● **PAGE**
┄┄┄┄┄┄
Theodor Kerzner Q.C. Research Grants

The Society provides research grants to people undertaking scholarly research into any aspect of Canadian legal history. Faculty and graduate students at Universities are eligible, as are independent scholars. These grants, which are unlikely to exceed $3,000 per person, are given to defray research expenses connected with any project in any field of Canadian legal history. The Theodor Kerzner Q.C. Research Grants programme was created in 2016 to honour the memory of Theodor (Ted) Kerzner, Q.C. a long–time member of the Osgoode Society, a very generous benefactor of the Society, and a lawyer who took a keen interest in legal education and legal scholarship in many fields, especially legal history

There are no application forms. Applicants should describe their project and include a budget and a curriculum vitae. Please send to the administrator, Amanda Campbell at amanda.campbell@osgoodesociety.ca. The deadline for requests to be considered at our spring Board meeting is March 31st. The deadline for our September Board meeting is August 31st. Money granted in a calendar year needs to be spent in the same calendar year. Thus grants made in the spring must be expended the same year. Grants made in September can be for either the same calendar year, or the following one, but not both.
┄┄┄┄┄┄
● **MATERIAL SUPPLIED**
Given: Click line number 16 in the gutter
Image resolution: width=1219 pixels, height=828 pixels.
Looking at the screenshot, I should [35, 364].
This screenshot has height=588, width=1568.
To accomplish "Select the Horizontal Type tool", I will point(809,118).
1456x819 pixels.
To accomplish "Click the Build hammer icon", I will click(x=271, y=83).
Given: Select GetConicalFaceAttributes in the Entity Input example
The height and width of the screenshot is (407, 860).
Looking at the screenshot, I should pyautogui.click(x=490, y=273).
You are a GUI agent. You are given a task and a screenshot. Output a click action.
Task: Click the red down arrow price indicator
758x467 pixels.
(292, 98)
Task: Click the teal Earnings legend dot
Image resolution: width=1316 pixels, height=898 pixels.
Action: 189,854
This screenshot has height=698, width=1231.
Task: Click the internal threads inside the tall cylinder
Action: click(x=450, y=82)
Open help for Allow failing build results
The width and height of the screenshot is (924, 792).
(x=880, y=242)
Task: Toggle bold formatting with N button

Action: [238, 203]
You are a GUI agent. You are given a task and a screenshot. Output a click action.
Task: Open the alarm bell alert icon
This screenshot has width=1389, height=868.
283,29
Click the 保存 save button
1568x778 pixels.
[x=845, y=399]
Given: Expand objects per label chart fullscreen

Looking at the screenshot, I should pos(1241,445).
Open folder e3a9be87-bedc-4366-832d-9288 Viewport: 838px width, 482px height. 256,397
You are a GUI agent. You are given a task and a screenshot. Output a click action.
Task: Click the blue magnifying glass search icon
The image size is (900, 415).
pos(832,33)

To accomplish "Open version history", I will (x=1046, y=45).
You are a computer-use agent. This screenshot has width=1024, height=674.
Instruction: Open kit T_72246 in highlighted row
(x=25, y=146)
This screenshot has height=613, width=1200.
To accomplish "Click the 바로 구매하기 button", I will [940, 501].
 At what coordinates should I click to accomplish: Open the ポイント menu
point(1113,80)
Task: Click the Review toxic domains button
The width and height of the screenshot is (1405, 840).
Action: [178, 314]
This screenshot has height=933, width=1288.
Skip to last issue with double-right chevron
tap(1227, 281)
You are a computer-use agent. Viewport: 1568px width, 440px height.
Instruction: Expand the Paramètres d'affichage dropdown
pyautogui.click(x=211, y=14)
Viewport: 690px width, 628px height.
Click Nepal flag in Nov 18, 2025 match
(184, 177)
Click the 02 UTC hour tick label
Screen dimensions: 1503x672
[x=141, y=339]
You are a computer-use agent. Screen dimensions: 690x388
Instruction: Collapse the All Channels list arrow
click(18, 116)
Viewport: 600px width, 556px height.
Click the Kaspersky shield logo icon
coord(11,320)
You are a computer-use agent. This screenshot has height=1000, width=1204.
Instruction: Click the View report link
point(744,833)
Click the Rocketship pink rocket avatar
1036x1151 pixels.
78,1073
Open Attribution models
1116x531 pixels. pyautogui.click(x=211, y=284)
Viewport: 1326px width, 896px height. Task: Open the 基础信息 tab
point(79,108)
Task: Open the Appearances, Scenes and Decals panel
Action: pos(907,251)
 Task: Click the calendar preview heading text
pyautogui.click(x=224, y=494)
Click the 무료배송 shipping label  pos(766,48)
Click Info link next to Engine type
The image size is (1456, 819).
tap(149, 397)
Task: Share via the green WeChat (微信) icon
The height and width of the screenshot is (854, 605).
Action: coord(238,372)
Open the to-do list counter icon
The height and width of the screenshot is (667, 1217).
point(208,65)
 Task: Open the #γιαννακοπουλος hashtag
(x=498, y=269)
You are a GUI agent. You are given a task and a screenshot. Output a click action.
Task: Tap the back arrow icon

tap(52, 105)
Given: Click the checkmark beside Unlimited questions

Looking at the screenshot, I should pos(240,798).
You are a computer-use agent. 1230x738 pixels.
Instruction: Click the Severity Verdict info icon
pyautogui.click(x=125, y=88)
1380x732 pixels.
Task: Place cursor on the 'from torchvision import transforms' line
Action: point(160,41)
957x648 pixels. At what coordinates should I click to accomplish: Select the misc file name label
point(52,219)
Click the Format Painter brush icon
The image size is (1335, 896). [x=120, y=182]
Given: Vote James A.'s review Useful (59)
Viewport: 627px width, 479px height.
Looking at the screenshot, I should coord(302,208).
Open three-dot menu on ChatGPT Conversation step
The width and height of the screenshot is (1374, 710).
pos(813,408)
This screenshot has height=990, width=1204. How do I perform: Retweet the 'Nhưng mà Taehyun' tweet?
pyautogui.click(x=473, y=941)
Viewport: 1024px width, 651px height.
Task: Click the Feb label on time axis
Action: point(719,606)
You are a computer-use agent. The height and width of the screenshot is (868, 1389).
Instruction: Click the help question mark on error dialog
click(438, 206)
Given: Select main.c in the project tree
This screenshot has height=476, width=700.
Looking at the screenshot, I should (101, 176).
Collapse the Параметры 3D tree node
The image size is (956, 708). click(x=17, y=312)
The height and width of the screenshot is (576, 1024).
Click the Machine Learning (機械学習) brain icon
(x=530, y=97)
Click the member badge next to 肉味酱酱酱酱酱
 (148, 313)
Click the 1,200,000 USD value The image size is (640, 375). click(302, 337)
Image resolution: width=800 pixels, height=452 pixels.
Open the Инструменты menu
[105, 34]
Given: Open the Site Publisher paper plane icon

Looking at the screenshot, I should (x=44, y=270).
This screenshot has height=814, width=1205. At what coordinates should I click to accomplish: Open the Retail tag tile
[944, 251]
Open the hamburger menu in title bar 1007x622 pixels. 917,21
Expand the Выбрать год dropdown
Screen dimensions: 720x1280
┄┄┄┄┄┄
● **EXERCISE**
Say whether each statement below agrees with the page on the Kerzner research grants. Answer yes or no for each and quote the deciding words from the page.
1. Independent scholars may receive these grants.
2. Applicants must complete an application form.
3. A grant made in September may be spent across both the same calendar year and the following one.
The rows play no part in this work.

● **REPLY TO THE EXERCISE**
1. Yes: "Faculty and graduate students at Universities are eligible, as are independent scholars."
2. No: "There are no application forms."
3. No: "Grants made in September can be for either the same calendar year, or the following one, but not both."